#### What the exercise asks
Pictures are to be left out, and only the lines from the one containing "Click the Sofort payment logo" through the last line of the data are to be returned exactly.

(Saved entries)
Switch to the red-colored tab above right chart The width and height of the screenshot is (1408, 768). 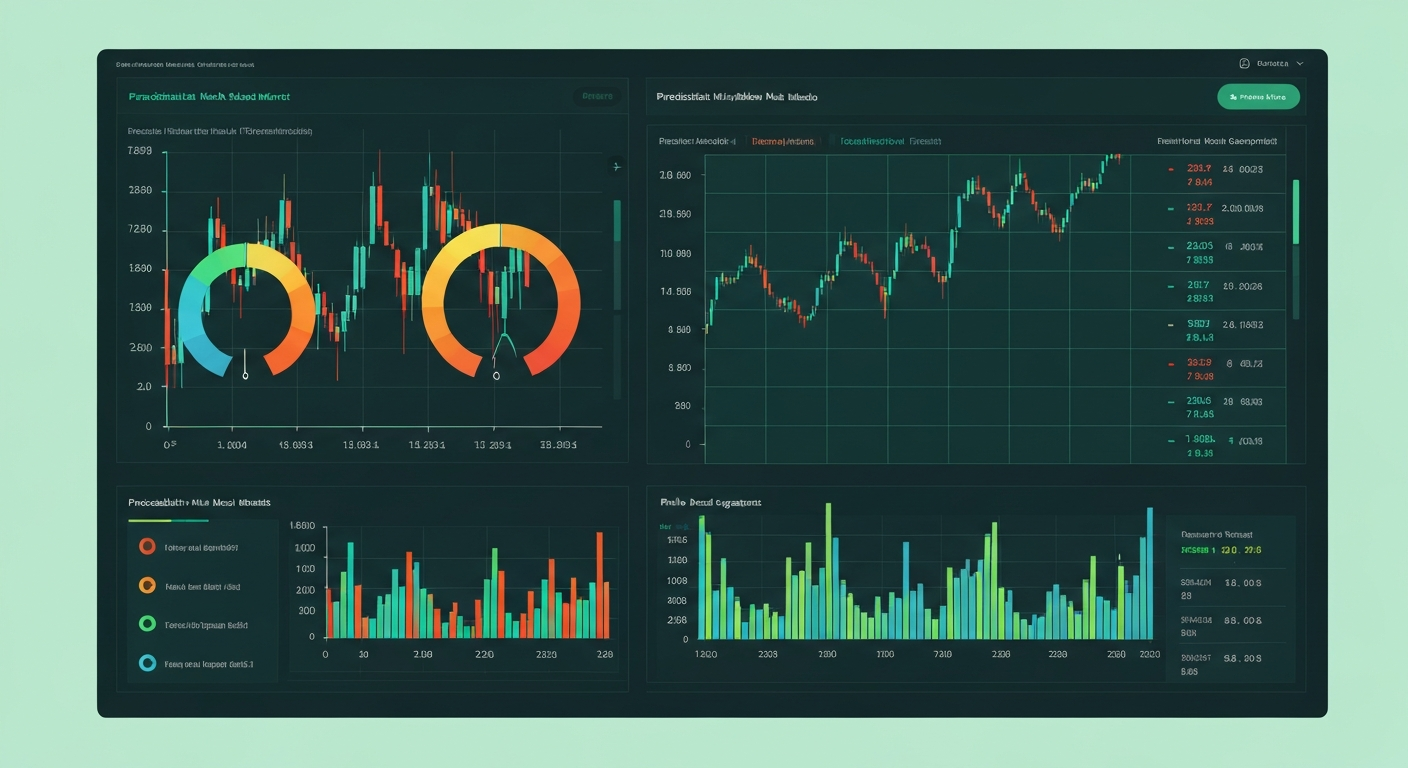coord(783,142)
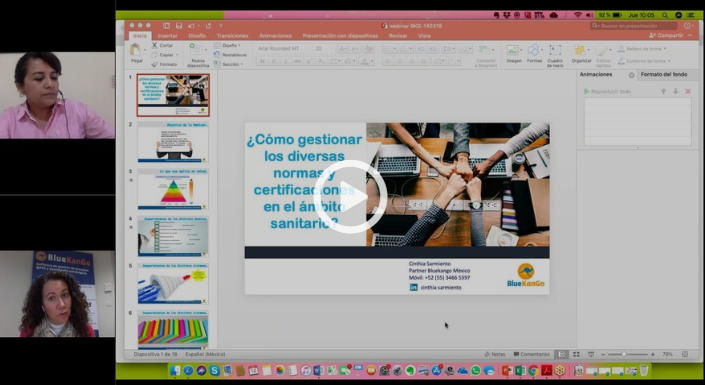705x385 pixels.
Task: Open the Arial Rounded MT font dropdown
Action: 282,49
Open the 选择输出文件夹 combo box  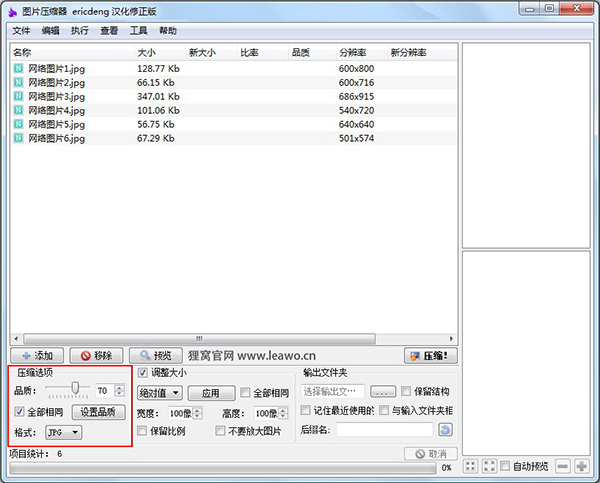point(333,391)
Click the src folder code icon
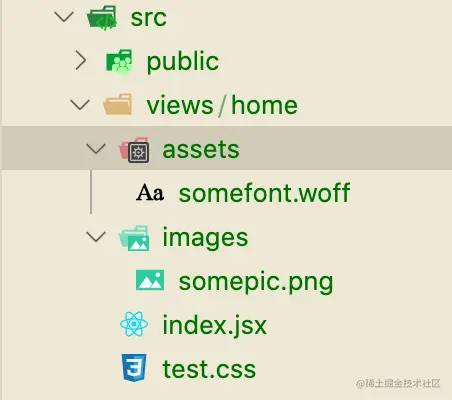Screen dimensions: 452x400 [x=102, y=17]
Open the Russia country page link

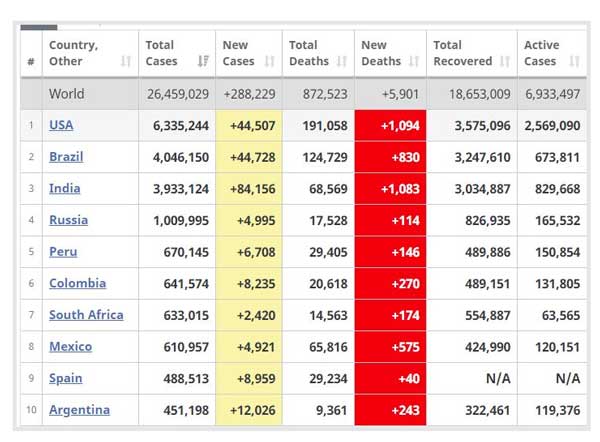(x=68, y=220)
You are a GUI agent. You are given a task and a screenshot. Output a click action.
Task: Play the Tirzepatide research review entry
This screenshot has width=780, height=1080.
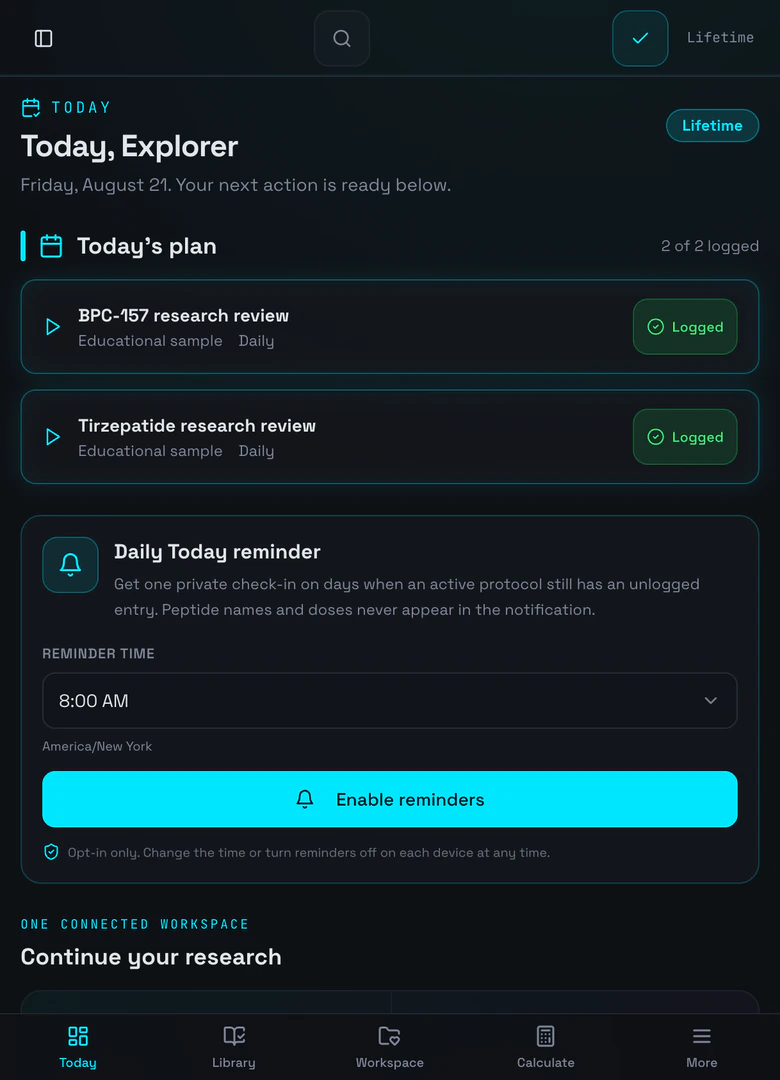coord(53,437)
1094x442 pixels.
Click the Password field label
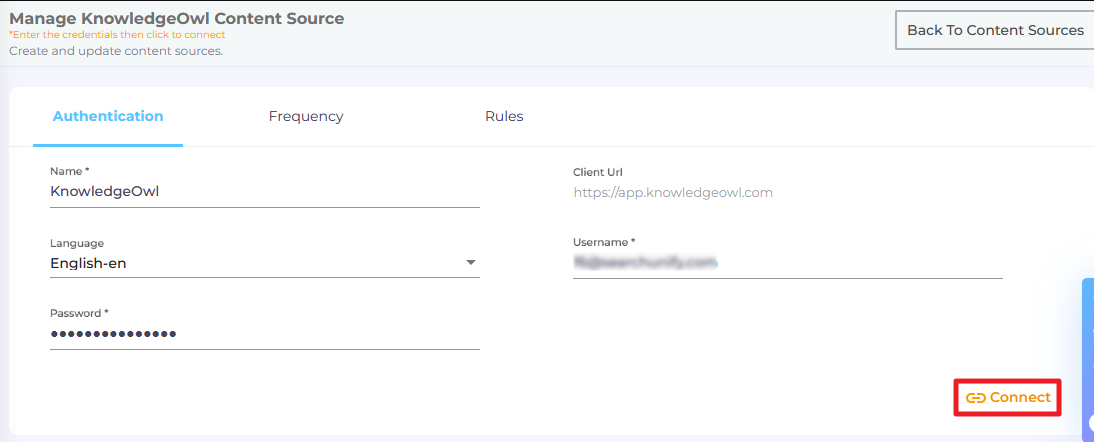point(79,313)
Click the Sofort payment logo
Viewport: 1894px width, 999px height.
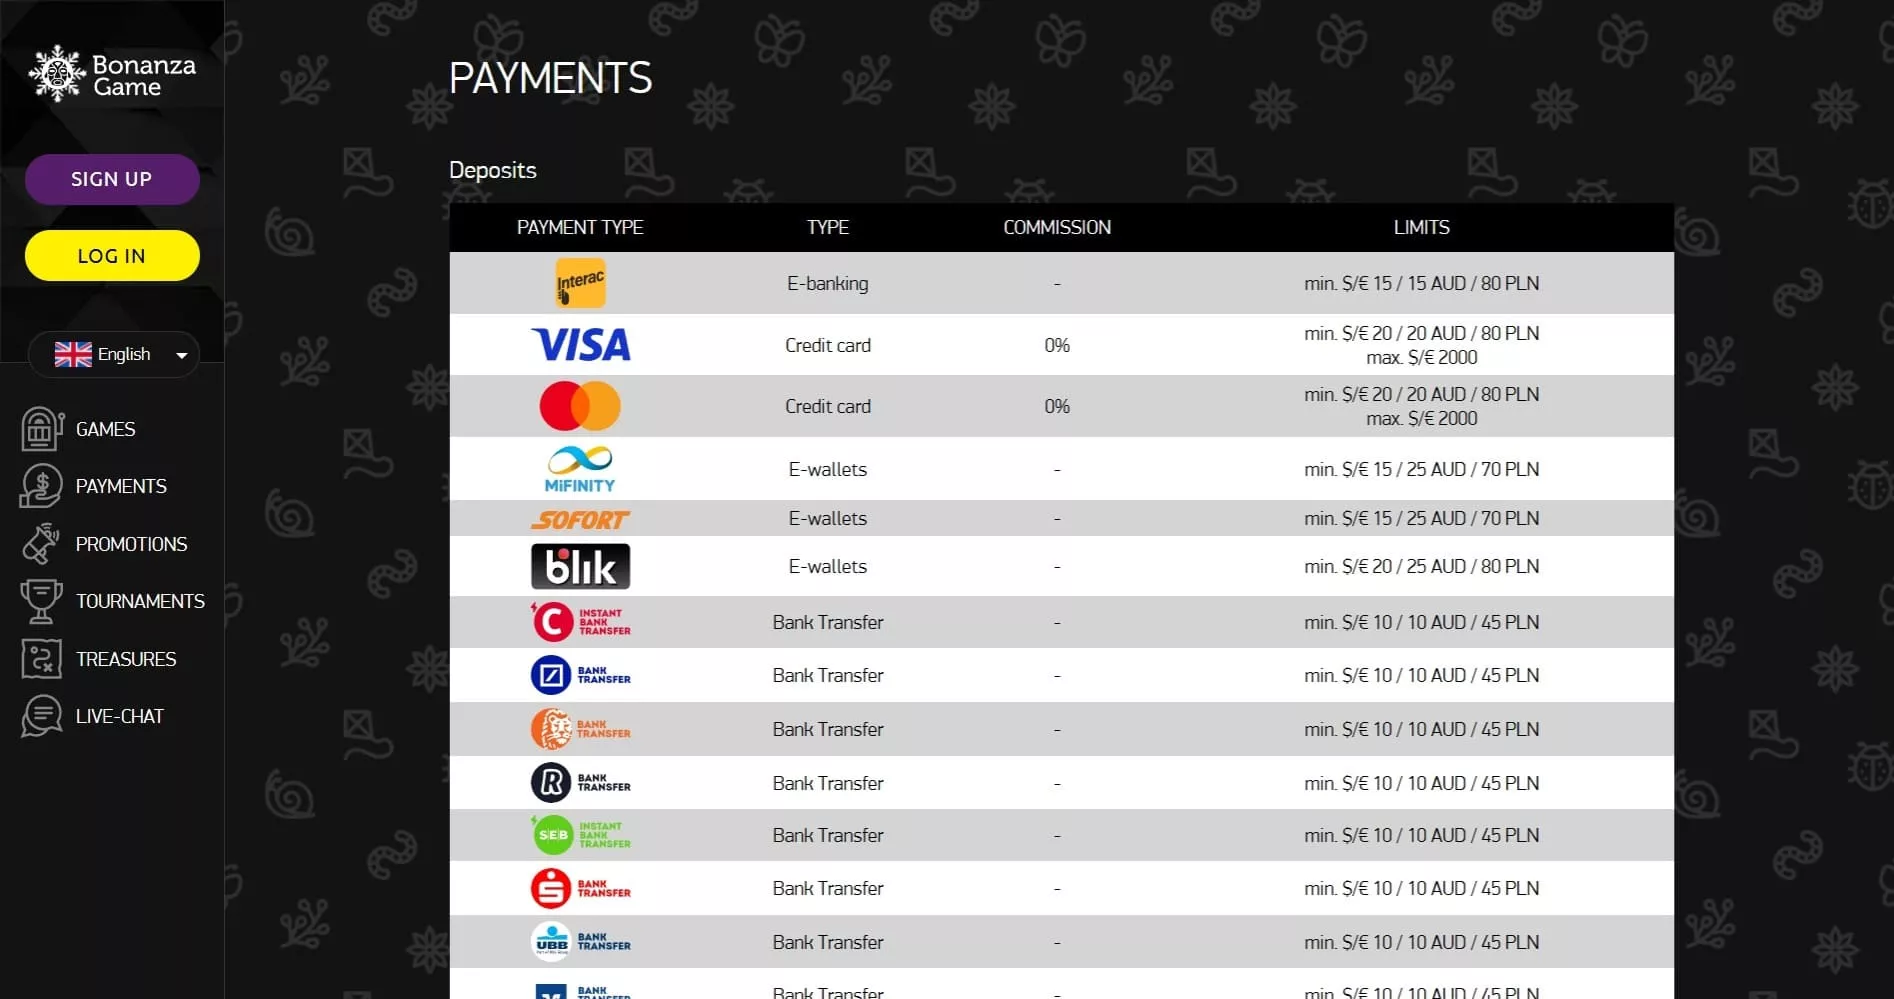click(580, 519)
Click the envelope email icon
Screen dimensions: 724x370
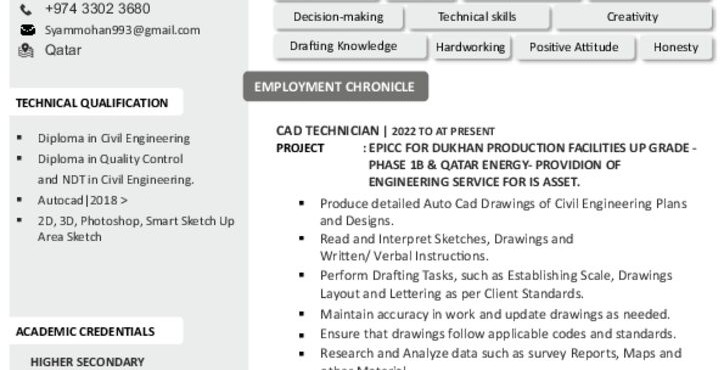[27, 30]
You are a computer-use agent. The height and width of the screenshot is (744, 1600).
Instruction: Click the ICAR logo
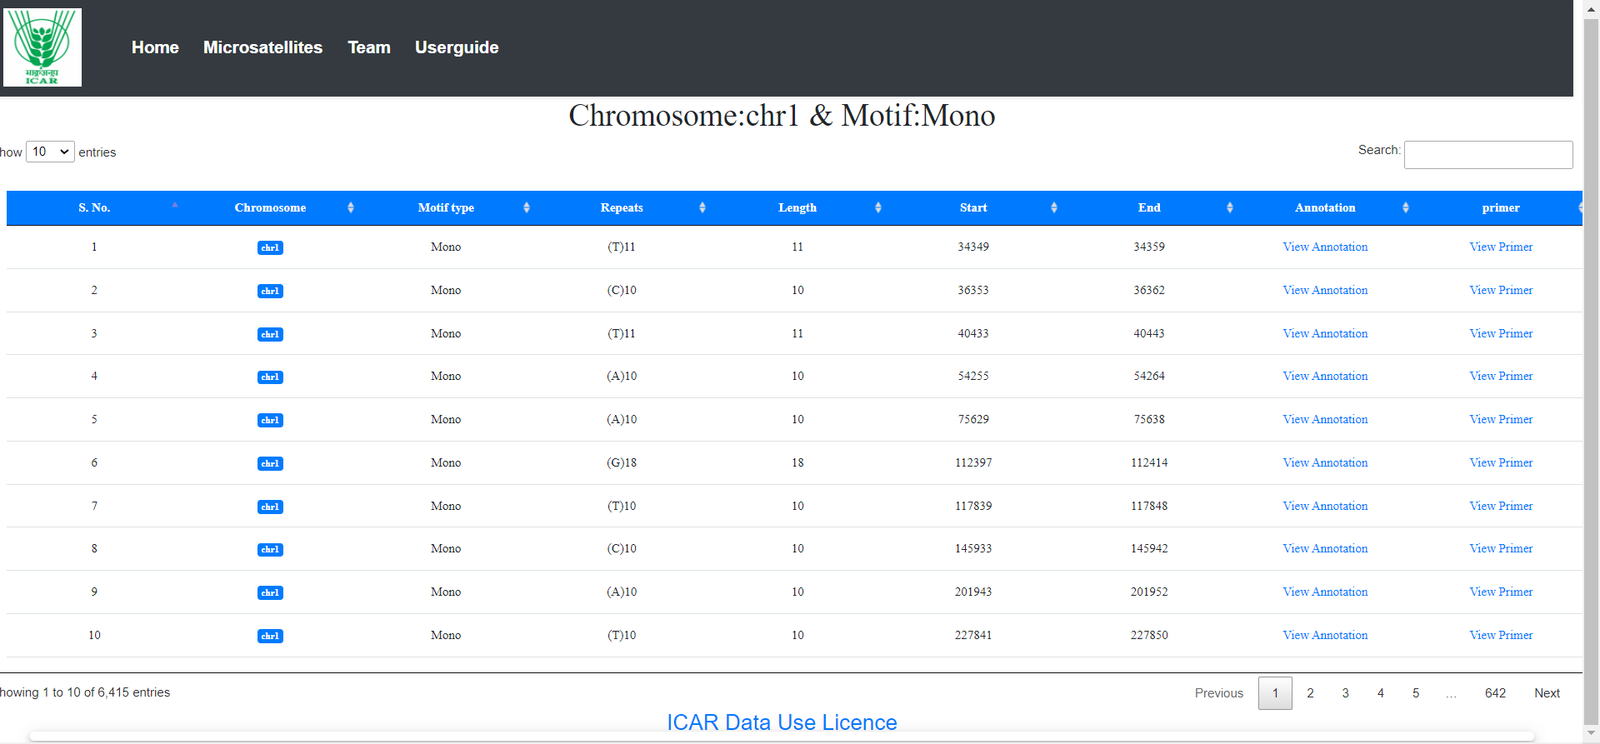(42, 47)
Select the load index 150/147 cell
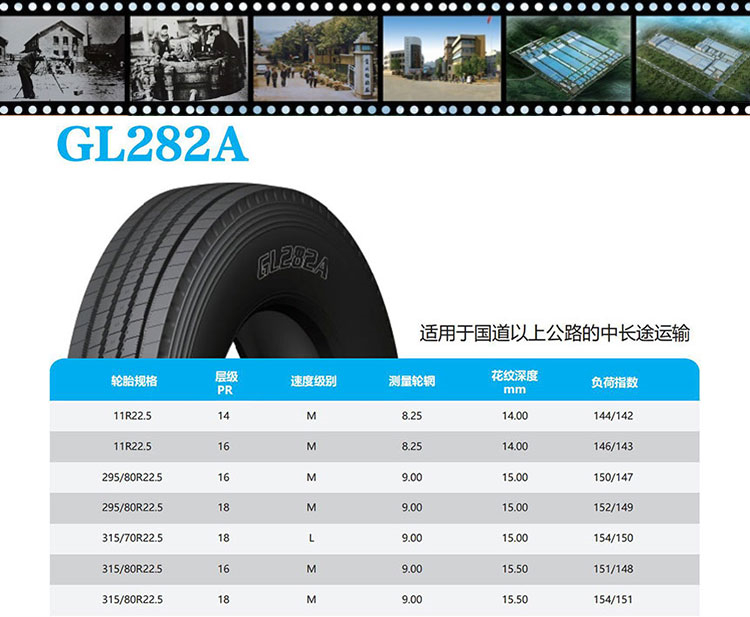This screenshot has width=750, height=617. [x=615, y=477]

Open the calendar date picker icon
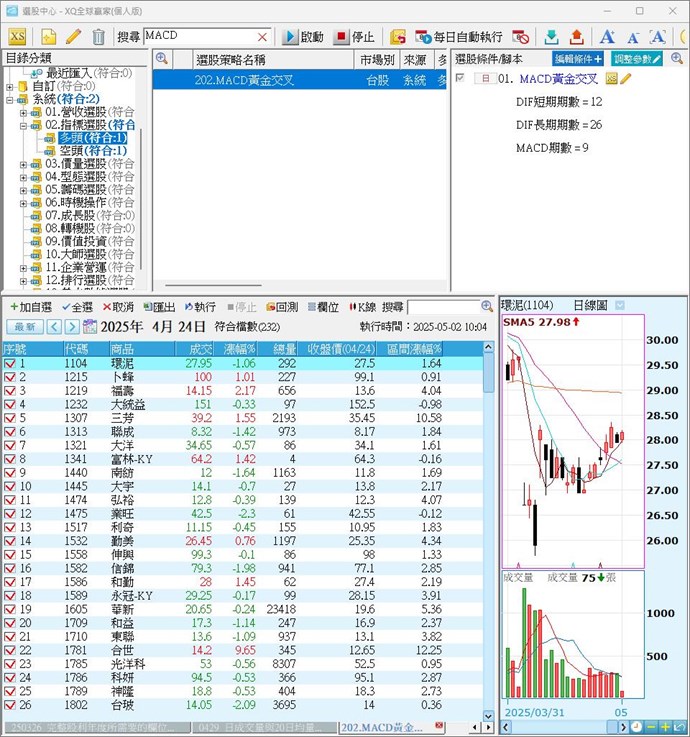(x=90, y=327)
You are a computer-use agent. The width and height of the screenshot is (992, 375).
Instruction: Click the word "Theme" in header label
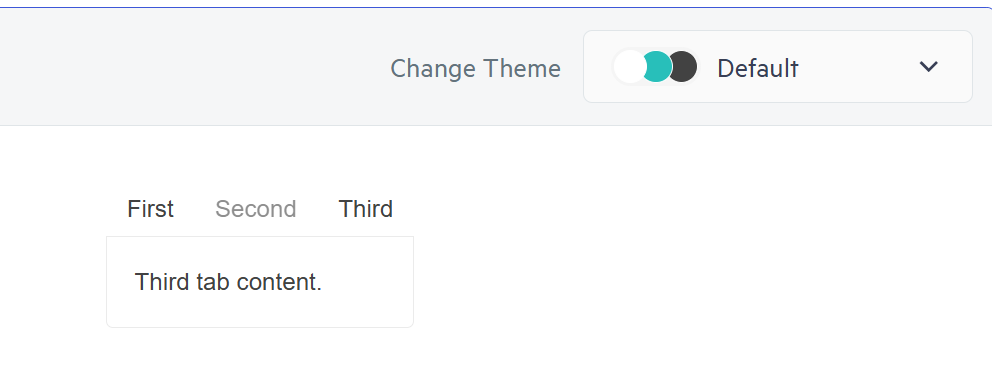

#### Written response
Click the Sofort payment logo
Viewport: 1894px width, 999px height.
click(580, 519)
Click the envelope email icon
Screen dimensions: 724x370
[27, 30]
You are a computer-use agent. The height and width of the screenshot is (744, 1600).
Instruction: Click the ICAR logo
(42, 47)
Select the load index 150/147 cell
This screenshot has width=750, height=617. [x=615, y=477]

Open the calendar date picker icon
(x=90, y=327)
You are a computer-use agent. The width and height of the screenshot is (992, 375).
Instruction: Click the word "Theme" in header label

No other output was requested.